Top 10 Places Where Millennials Are Buying Houses

Fewer millennials are buying homes. More millennials are opting to rent, or faced with tight budgets, live at home with their parents.

But for those with the bucks for a down payment, the big question is, Where are they buying?

Their answers may surprise you.

According to a survey conducted by data and analytics firm CoreLogic, millennials—the ones in their 20s or early 30s now—are looking for places with lower than average home prices and ample job opportunities that pay a relatively good wage. That has kept most of them looking in the middle of the country and avoiding the two coasts where housing prices have been rising steadily in the recovery.

It also has made them focus on counties near metropolitan areas, according to the study, with more and often better-paying job opportunities and home price tags that make purchase possible for young workers.

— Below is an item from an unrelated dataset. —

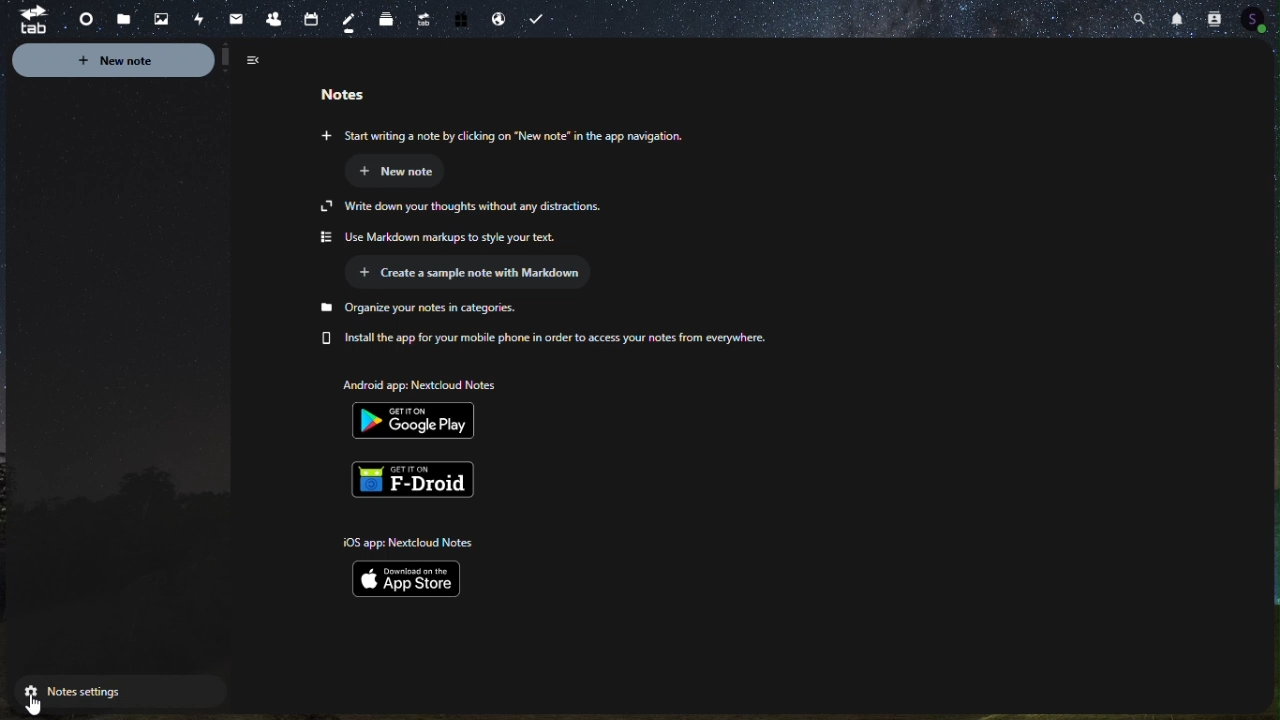 The height and width of the screenshot is (720, 1280). I want to click on Androxd app: Nextcioud Notes., so click(433, 385).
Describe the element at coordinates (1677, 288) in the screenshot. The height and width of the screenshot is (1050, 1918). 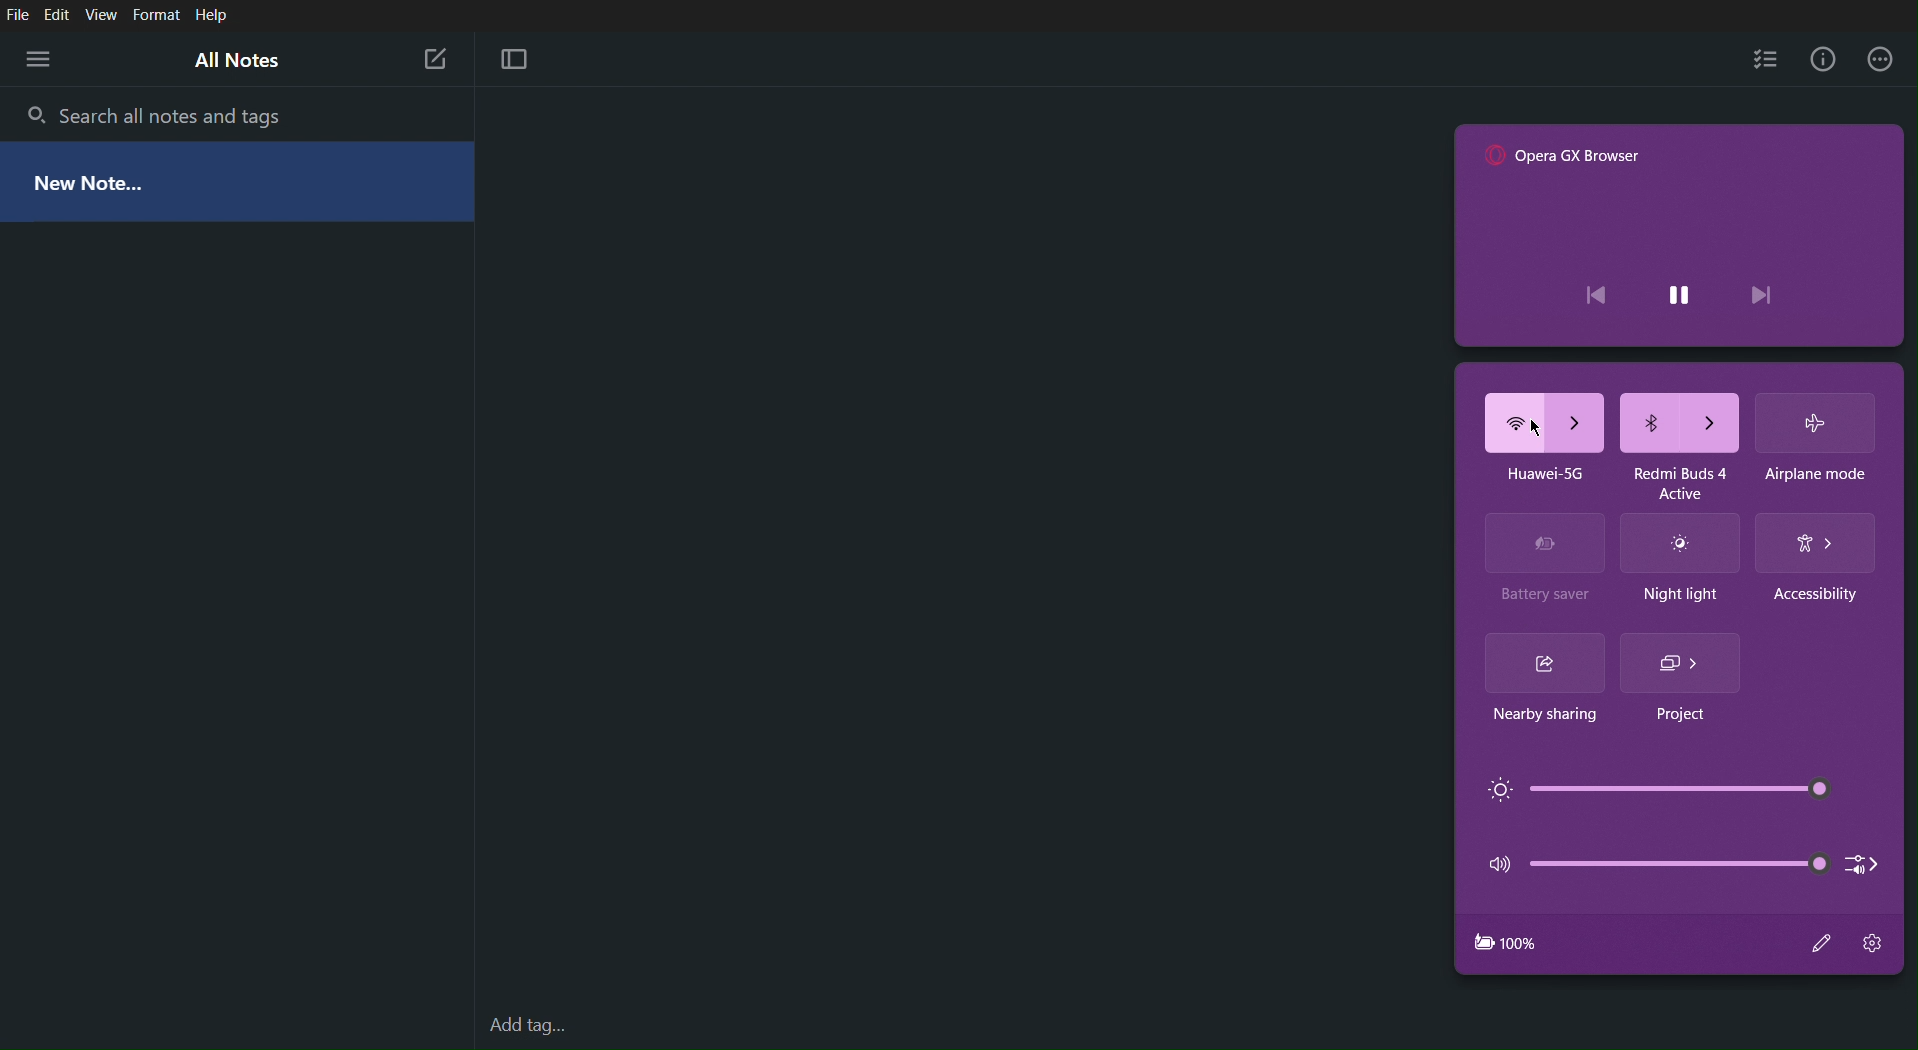
I see `pause` at that location.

The most popular metro area

The No. 1 place where millennials—those born between the early 1980s and the beginning of the new millennium—are buying homes is Utah, and specifically Utah County, the state’s second most populous county just south of Salt Lake City, and the county seen as the most attractive for prospective millennial homeowners in the U.S.

The county benefits, first, from affordable average home prices: Utah County has a median home value of around $229,600, according to Zillow, which is right around the national average as compiled by the U.S. Census.

Next, it’s also enjoying the fastest employment growth among the 342 largest U.S. counties, according to the U.S. Bureau of Labor Statistics, up by 6.7% in 2015 as the county added more jobs in the trade, transportation, and utilities sector.

Supporting this analysis, the study’s Top 10 counties, which also included suburban areas in and around Denver, Colorado, tended to have one metric in common: Millennial homebuyers were able to negotiate attractive front-end ratios on mortgages, a statistic that indicates the portion of a borrower’s income necessary to cover monthly mortgage payments. The percentage is calculated by dividing monthly housing expenses by gross income. It’s a sign that affordability and income are pivotal factors for millennials when it comes to where they buy a home, according to CoreLogic analyst Bret Fortenberry.

CoreLogic’s study analyzed more than 70 metrics associated with mortgage purchases by millennials and ranked all counties with a population greater than 200,000. Among the statistics included in the analysis: loan application data, mortgage interest rates in different counties, the number of foreclosures in the state, and the education level of its millennials.

While Utah is not always immediately associated with millennials, the state—with a median age of 30 years old—has the youngest population of the 50 states, according to U.S. Census Bureau estimates released last year. Millennials, many of whom living there now were born there and opted to stay to raise families, have been the largest generation in Utah since 2000, according to a study done by the Utah Foundation.

Based on that criteria, it’s not surprising that at the bottom of the CoreLogic list of counties are those in coastal states, such as California, Florida and Massachusetts, near expensive cities like San Francisco, Miami and Boston.

According to CoreLogic, the county that proved the least attractive to millennial homebuyers was Marin County in California, close to San Francisco and the tech boom that pushed median home prices to $970,000 in January of this year, up 6.5% over the same month a year before.